Aujour­d’hui et après tous ces efforts, les gens inves­tis sont plutôt des femmes cinquan­te­naires CSP, nous sala­rions à 80% trois libraires, et la librai­rie attire du monde des quar­tiers adja­cents. Des adoles­cents occupent en perma­nence l’es­pace de lecture que l’on a installé dans une petite annexe en mezza­nine et les libraires sélec­tionnent leur cata­logue avec exigence, ce que je pense posi­tif.
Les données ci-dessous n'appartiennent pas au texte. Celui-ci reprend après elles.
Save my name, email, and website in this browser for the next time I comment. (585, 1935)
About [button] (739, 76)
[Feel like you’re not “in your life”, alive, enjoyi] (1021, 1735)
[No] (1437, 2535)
J’es­saie main­te­nant de pous­ser les béné­voles à créer des événe­ments hors les murs, ou de créer la connexion entre la librai­rie et les écoles du quar­tier, même si je ne suis plus respon­sable du projet et que je me suis retiré au simple niveau de client socié­taire. Bien sûr, la librai­rie n’est pas encore complè­te­ment stabi­li­sée, l’an­née dernière on a été défi­ci­taire de moins de 10% de notre chiffre d’af­faire, et même si les collec­ti­vi­tés ont été très aidantes dès le départ, je pense person­nel­le­ment que ce n’est pas à la poli­tique publique de venir suppor­ter finan­ciè­re­ment un commerce en coopé­ra­tive. C’est déjà une victoire d’être une librai­rie de quar­tier, même si le modèle écono­mique ne fonc­tionne pas encore tota­le­ment.